### [Отрывок со страницы]

В своем труде «Европа и французская революция» А. Сорель задает себе (по существу глубоко неисторический, исторически-наивный) вопрос, какою бы была политика Франции, если бы место Наполеона занял кто-нибудь другой, например, Ош (Hoche). Сорель приходит к любопытному выводу, что эта политика существенно не изменилась бы. Подобный же ответ возможен и во всех других аналогичных случаях. Если нам укажут на личную политику государя, Цезаря, Вильгельма II или Николая I, мы после ближайшего ознакомления с фактами, вынуждены будем признать, что в данных условиях личность, воспитанная в такой-то среде, выражающая волю таких-то групп и такого-то народа, иначе действовать не могла. Мы признаем также, что в эпоху Цезаря не случайностью, а необходимостью был захват власти гениальным и честолюбивым полководцем (недаром наряду с Цезарем стоят другие кандидаты в тираны), и что во Франции конца XVIII в. или в России начала XX властью могли обладать лишь слабые и в слабости своей типичные для своего времени люди. Раз став на почву причинного объяснения, мы уже не вправе отделить политического деятеля от его среды и не принимать во внимание воздействующих на него людей и групп и руководящих им мотивов.
Вопрос о роли личности в истории в тех категориях, в каких он ставится, неразрешим, чем и объясняется бесплодность вызываемых им споров. Он неправильно поставлен, предполагает атомизированность исторической действительности и применимость к ней измерения и эксперимента. Личность характерна, показательна, типична для выражаемой ею эпохи, народа, групп. Для той либо иной эпохи характерно выражение ее в ярких или «безличных» индивидуальностях, «рассеянность» ее актуализации или концентрированность в личностях. Неизбежно «обезличивание» культуры с переходом ее от органического периода развития к систематическому (§§ 37, 26). Но говорить о роли личности в смысле причинного ее влияния на другие или на исторический процесс и неправильно и, как показывает развитие историографии, бесполезно.

### [Описание задания]
Подхватите, пожалуйста, отрывок о роли личности в истории и продолжите его после последнего предложения. Строки ниже взяты из другого источника.

### [Строки набора данных]

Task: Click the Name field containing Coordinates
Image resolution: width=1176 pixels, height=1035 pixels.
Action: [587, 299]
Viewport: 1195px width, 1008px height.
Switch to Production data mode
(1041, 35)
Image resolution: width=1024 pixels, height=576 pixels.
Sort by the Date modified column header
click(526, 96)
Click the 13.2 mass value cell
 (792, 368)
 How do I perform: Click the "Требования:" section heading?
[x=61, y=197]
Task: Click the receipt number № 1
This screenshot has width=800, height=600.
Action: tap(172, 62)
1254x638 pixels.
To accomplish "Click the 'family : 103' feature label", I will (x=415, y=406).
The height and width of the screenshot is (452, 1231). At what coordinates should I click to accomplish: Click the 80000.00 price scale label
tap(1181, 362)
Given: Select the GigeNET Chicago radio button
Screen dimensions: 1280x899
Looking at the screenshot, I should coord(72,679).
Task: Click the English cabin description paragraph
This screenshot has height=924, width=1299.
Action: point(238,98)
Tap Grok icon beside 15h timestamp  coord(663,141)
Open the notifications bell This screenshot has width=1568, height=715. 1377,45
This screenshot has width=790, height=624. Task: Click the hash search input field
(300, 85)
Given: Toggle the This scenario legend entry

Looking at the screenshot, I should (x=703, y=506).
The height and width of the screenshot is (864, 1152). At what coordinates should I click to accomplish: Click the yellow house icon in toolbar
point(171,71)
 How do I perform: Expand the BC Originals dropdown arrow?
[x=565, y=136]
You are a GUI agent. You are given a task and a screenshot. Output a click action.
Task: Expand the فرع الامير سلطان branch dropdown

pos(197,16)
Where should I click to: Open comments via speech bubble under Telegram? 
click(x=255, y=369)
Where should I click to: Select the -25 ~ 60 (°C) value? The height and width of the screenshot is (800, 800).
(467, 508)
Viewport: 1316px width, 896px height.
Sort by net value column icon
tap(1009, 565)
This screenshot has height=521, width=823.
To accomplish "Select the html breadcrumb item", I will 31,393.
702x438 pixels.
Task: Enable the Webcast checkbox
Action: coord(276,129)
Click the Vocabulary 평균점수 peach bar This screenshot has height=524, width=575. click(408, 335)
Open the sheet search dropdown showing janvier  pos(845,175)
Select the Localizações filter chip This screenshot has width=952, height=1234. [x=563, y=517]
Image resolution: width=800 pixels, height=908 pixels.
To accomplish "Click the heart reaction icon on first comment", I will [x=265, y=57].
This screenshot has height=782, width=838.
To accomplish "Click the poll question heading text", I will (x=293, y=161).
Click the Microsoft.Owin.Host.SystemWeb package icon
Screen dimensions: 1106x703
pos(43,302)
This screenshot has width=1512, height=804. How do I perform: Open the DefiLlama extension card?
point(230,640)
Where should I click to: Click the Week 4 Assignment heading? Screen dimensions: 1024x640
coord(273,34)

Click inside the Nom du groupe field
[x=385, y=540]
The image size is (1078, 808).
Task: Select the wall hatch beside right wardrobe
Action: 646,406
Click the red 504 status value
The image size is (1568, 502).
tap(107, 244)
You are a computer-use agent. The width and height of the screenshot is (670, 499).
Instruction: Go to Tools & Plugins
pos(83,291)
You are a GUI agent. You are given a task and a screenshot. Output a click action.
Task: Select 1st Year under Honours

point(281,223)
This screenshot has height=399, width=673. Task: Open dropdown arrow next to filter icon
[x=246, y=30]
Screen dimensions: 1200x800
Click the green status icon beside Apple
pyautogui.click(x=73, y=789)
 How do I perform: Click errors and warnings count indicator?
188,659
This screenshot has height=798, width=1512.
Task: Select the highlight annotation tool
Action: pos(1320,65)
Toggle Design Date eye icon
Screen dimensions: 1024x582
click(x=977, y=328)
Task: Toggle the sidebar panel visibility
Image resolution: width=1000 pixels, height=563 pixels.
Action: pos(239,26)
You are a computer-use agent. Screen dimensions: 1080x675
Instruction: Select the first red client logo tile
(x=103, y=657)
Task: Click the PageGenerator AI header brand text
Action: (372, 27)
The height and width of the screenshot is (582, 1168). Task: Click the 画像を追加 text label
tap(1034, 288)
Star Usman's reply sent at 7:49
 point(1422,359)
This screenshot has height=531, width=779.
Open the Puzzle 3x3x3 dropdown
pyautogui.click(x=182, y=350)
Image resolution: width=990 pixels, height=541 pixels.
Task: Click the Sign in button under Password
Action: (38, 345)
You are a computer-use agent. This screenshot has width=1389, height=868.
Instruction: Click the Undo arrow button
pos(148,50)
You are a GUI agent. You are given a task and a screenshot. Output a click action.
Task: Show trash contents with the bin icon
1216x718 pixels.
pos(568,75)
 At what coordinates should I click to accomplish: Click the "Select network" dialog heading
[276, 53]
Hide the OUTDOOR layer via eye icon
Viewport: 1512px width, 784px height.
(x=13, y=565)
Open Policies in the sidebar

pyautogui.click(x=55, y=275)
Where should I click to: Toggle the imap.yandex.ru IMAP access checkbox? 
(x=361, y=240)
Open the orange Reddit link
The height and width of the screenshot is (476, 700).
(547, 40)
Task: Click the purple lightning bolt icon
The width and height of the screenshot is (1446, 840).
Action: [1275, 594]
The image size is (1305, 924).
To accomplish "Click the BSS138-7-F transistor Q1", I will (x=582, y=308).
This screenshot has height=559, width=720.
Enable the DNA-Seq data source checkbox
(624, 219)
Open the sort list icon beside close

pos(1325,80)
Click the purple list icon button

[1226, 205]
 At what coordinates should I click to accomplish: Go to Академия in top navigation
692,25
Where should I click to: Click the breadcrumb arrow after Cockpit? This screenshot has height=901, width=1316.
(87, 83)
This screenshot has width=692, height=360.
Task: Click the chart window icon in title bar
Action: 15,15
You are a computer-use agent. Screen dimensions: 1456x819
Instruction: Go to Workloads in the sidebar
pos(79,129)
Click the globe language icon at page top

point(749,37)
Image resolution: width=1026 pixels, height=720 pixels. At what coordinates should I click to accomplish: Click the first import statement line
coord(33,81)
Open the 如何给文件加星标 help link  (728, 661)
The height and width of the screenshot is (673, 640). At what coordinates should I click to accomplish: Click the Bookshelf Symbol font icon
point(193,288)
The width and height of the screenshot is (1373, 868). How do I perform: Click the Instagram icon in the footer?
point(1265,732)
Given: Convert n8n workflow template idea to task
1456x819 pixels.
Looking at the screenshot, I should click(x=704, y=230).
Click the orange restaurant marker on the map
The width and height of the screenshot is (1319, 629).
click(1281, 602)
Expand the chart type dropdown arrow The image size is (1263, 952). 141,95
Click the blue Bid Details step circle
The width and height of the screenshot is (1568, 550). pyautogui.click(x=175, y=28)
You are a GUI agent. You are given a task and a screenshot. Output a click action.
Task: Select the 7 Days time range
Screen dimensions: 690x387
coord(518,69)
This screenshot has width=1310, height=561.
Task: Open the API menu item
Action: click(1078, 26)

### [Ответ]
Во всех объяснениях воздействия личности на другие личности и на исторический процесс никогда не устанавливают точной границы между личностью и тем, с чем она взаимодействует. Содержание личности в сознании исследователя постоянно меняется. Одна и та же идея, один и тот же мотив относятся то на долю личности, то на долю воздействующих на нее личностей и групп, т. е. на долю высших личностей. И дело тут не в небрежности или невнимании исследователя, а в том, что содержание личности неопределимо, ибо личность – индивидуализация всеединой высшей личности, от нее в индивидуальных чертах своих резко не отграничиваемая (§ 21). Содержание личности определяется всегда условно, и в познании личности никогда мы не исходим из содержания конкретного индивидуума, тем более, что оно в пределах стяженного знания неопределимо, как ограниченно-индивидуальное. Практически в спорах о влиянии данной личности на исторический процесс граница между ею-ограниченною и ею-высшею все время меняется. Достаточно указать, что данная личность влияла на процесс таким-то своим качествованием, как сейчас сам собою появляется и ответ: это качествование данной личности обусловлено и вызвано таким-то воздействием другой, т. е. в конце концов, – является одною из индивидуализации высшей личности.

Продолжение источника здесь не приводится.